Di tengah guyonan santai itu, terungkap fakta bahwa Om Chandra juga ternyata adalah residivis yang baru bebas penjara 2019 lalu. Alasannya, lagi-lagi bagi saya mengguncangkan nalarku. Dia dipenjara karena memukuli aparat polisi sampai pingsan dan koma 2 hari.
Pikirku, manusia modelan apa lagi yang kutemui ini. Jika biasanya polisi yang menggebuki warga. Ini justru sebaliknya. Warga biasa, sipil balik menggebuk polisi. Mendengar ini, logikaku seolah dipapras habis. Tapi sedikit senang dan kagum juga, hehe.
”Beruntunglah para pemberani yang merayakan hidup, sehidup-hidupnya, dengan hal-hal brengsek sekalipun,” batin saya merasa iri.
Dia cerita kejadian itu terjadi saat laga Arema vs Persib Bandung sekitar tahun 2018. Entah gimana ceritanya, pokoknya Om Chandra ini terlibat cekcok dengan seorang polisi di sana.

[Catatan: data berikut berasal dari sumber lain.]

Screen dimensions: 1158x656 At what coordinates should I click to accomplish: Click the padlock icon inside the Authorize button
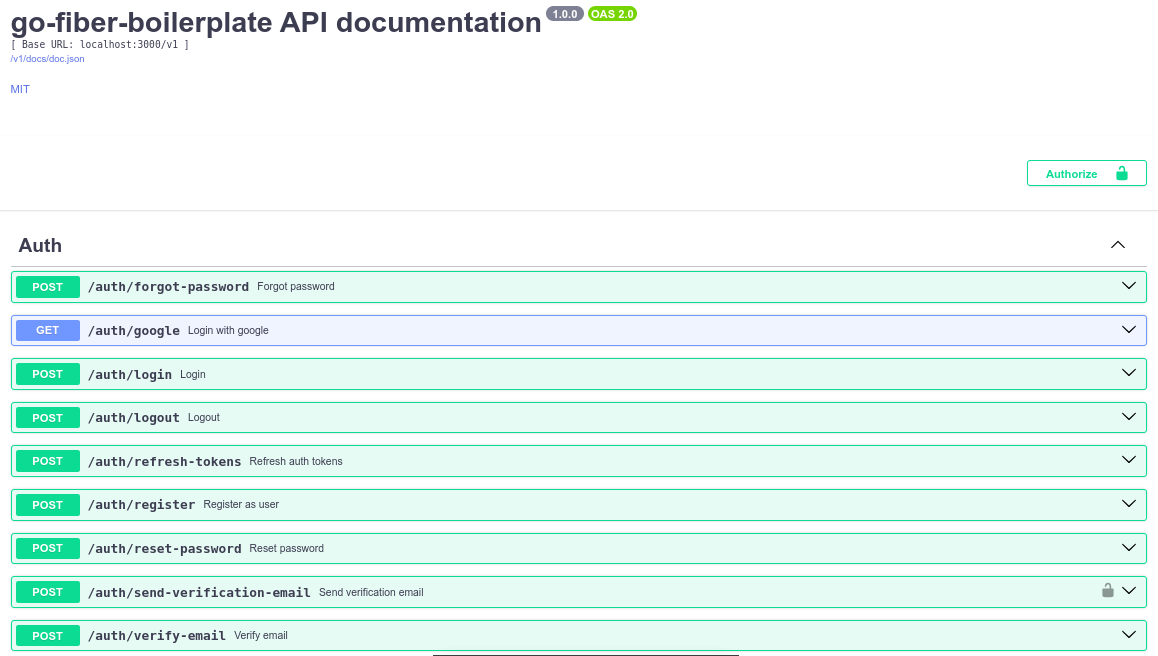tap(1124, 173)
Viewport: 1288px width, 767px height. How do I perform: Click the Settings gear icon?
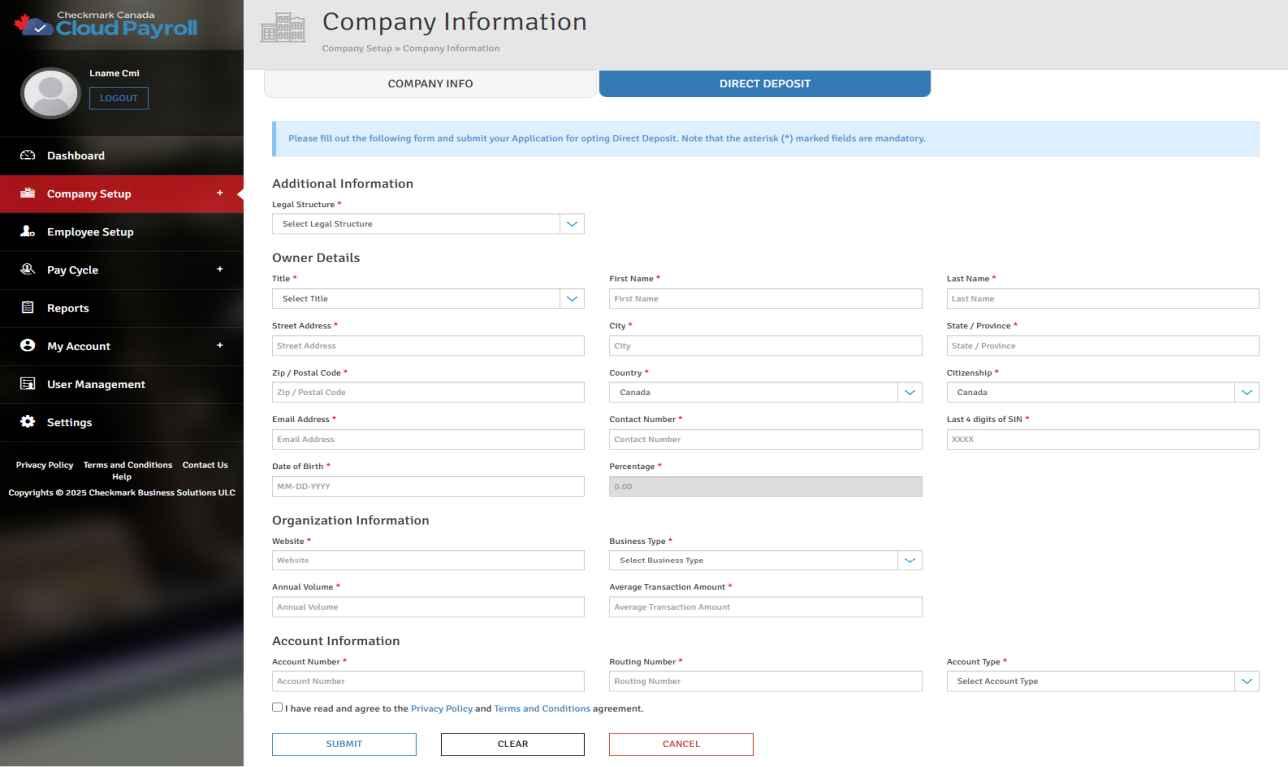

Tak sendiri, dia menghajar polisi itu hingga babak belur bersama adik dan ponakannya.
”Setelah itu aku yo mlayu (kabur), le. Mencar semua dan pulang. Ternyata, adikku ketangkap. Aku kaget moro dijemput polisi pas tidur di rumah,” kisahnya.
Sesampainya di kantor polisi, dia ditanya langsung sama sipir penjara. ”Kasus opo, kon?” tanya polisi. ”Nggepuki polisi, Pak” jawabnya. ”Gak mati wonge?” tanya polisi lagi. ”Koma pak sampek 2 dino,” jawab Chandra. ”Kok gak menisan mbok pateni ae,” kata polisinya santai.
Setelah itu, kata Chandra, dia langsung balik dipukuli dengan memakai balok kayu. Ditunjukkannya pula bekas luka pukulan balok kayu itu di kaki kanannya. Bukannya memyesal, Om Chandra malah bangga bisa mukuli polisi.
Secara sejarah, batasan jarak yang jelas antara Arek Malang -suporter- dengan polisi atau aparat sudah kentara sejak lama. Semua demi membebaskan identitas Aremania agar tidak ditunggangi kepentingan lain di luar sepak bola. Mungkin, jiwa-jiwa itu yang tertanam dalam diri pria usia 50-an itu.
”Arek malang yo kudu teges. Atasane tarung ae yo mesisan. Sekalian ambek wong gede ambek polisi, yokpo sangar ya? pikirku pas enom iki, jan ndlodok wis. Lek ndablek yo ndablek pisan, ojok nanggung,” ujar dia.
Akibat perbuatannya itu, Om Chandra akhkrnya dibui selama 1 tahun 4 bulan Menjalani hidup di penjara rupanya tidak dianggapnya jadi batasan. Chandra malah justru menemukan wahana kreativitas baru. Dia melukis mural tembok rutan dari belakang sampai depan.
Nah, bagi saya, Om Chandra bisa diidentifikasikan sebagai Wong Malangan Nyel. Setidaknya, menurut standar yang dipakai orang-orang yang saya kenal. Soal standar itu, aku pun banyak mendengar, menemui dan mengenal orang-orang Malang yang kurang ajar tapi tetap lawak dan tentu saja, patut ditiru.
Dari sini, saya belajar banyak hal. Belajar hidup, itu sederhana saja. Merayakan hidup, meski harus dengan cara brengsek sekalipun. Di Sugik Tambal Ban, aku belajar apa saja. Selamat pagi menjelang siang, semoga dilancarkan semua urusannya.